> **EXERCISE 1**
Extract the passage of the soft delete article starting with "So, the database" and going on through "a long time.", copying it word for word.
> **EXERCISE 2**
Extend the article on the challenges of soft delete, beginning right after its final sentence.

> **EXTRACT TO READ**
The challenges of soft delete

01.19.26

Software projects often implement "soft delete", maybe with a deleted boolean or an archived_at timestamp column.
If customers accidentally delete their data, they can recover it, which makes work easier for customer support teams.
Perhaps archived records are even required for compliance or audit reasons.
I've run into some trouble with soft delete designs. I'll cover those, and ponder ideas for how I'd build this in the future.
Adding an archived_at column seems to ooze complexity out into queries, operations, and applications.
Recovering deleted records does happen, but 99% of archived records are never going to be read.
So, the database tables will have a lot of dead data. Depending on access patterns, that might even be a significant amount of data.
I've seen APIs that didn't work well with Terraform, so Terraform would delete + recreate records on every run, and over time that led
to millions of dead rows. Your database can probably handle the extra bytes, and storage is fairly cheap, so it's not necessarily a problem, at first.
Hopefully, the project decided on a retention period in the beginning, and set up a periodic job to clean up those rows.
Unfortunately, I'd bet that a significant percentage of projects did neither – it's really easy to ignore the archived data for a long time.
At some point, someone might want to restore a database backup. Hopefully that's for fun and profit and not because you lost the production database at 11 am.
If your project is popular, you might have a giant database full of dead data that takes a long time to recreate from a dump file.
archived_at columns also complicate queries, operations, and application code. Applications need to make sure they always avoid the archived data that's sitting
right next to the live data. Indexes need to be careful to avoid archived rows. Manual queries run for debugging or analytics are longer and more complicated.

> **MATERIAL SUPPLIED**
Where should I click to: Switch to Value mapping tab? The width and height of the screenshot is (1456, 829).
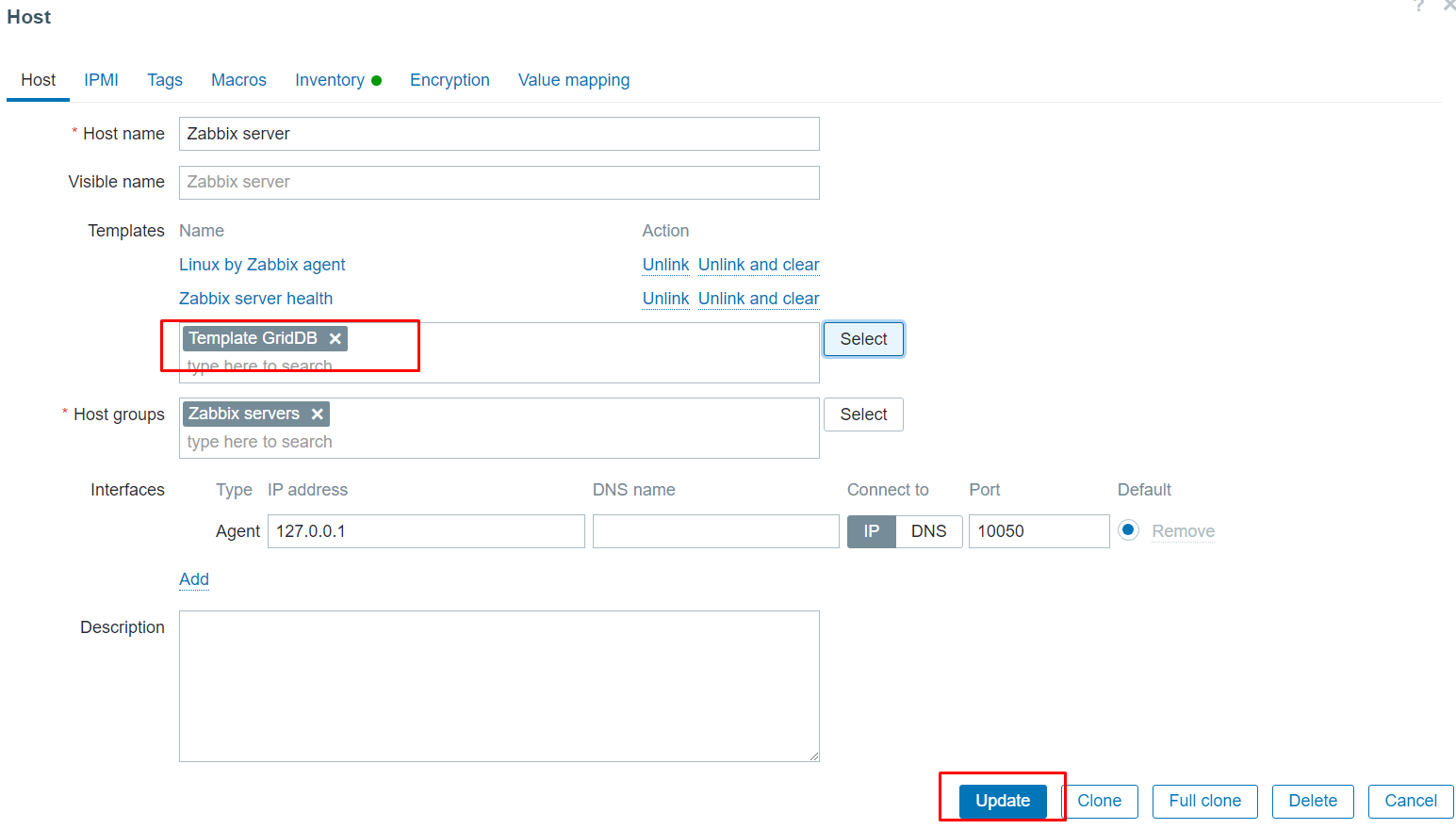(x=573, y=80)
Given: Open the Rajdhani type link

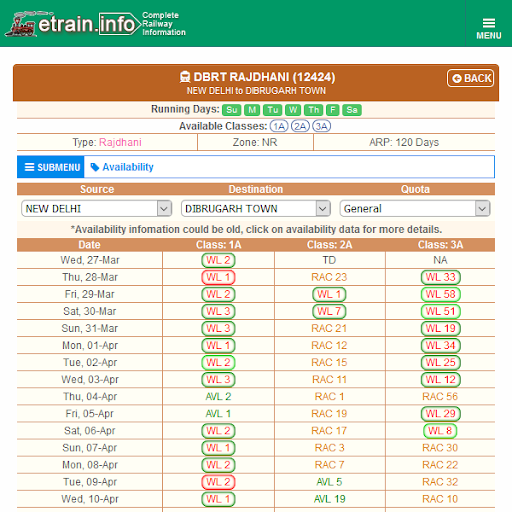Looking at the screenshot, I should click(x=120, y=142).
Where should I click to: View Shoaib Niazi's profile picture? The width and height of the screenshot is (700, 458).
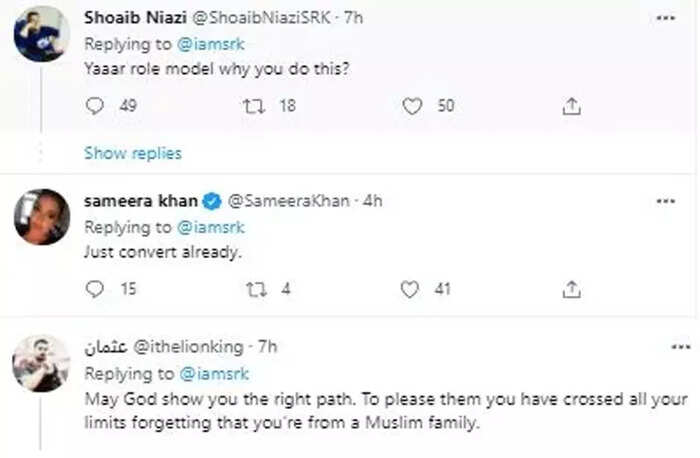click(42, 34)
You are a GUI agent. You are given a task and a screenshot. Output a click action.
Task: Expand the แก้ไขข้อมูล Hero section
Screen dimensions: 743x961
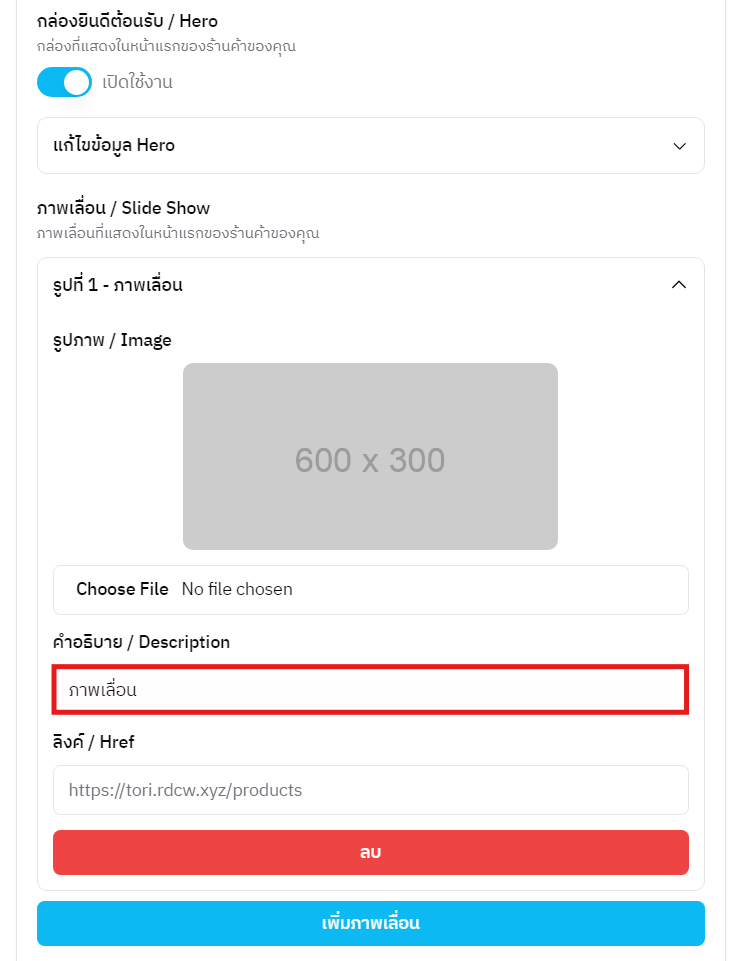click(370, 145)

> **TASK OUTPUT 1**
So, the database tables will have a lot of dead data. Depending on access patterns, that might even be a significant amount of data.
I've seen APIs that didn't work well with Terraform, so Terraform would delete + recreate records on every run, and over time that led
to millions of dead rows. Your database can probably handle the extra bytes, and storage is fairly cheap, so it's not necessarily a problem, at first.
Hopefully, the project decided on a retention period in the beginning, and set up a periodic job to clean up those rows.
Unfortunately, I'd bet that a significant percentage of projects did neither – it's really easy to ignore the archived data for a long time.

> **TASK OUTPUT 2**
There's always a risk that archived data accidentally leaks in when it's not wanted. The complexity grows when there are mapping tables involved.
Migrations have to deal with archived data too. Migrations may involve more than just schema changes – perhaps you need to fix a mistake with default values, or add a new column and backfill values.
Is that going to work on records from 2 years ago? I've done migrations where these questions were not trivial to answer.
Restoring an archived record is not always as simple as just running SET archived_at = null – creating a record may involve making calls to external systems as well.
I've seen complex restoration code that was always a buggy, partial implementation of the "create" API endpoint. In the end, we removed the specialized restoration code
and required all restoration to go through the standard APIs – that simplified the server implementation, and ensured that old data that had since become invalid, could not
be restored incorrectly – it needs to pass the new validation rules.
I'm not a fan of the archived_at column approach. It's simple at first, but in my experience, it's full of pitfalls down the line.
Let's look at some alternatives (in PostgreSQL): application events, triggers, and logical replication.
All these approaches store archived data separately from live data – that may be a separate database table, a separate database, object storage, etc.
Application level archiving
One team I worked with took the approach of emitting an event at the application layer when a record was deleted. The event was sent to SQS, and another service would archive that object to S3 (among other things).
This had a few big benefits:

The primary database and application code were substantially simpler.
Deleting a resource involved cleaning up resources in various external systems.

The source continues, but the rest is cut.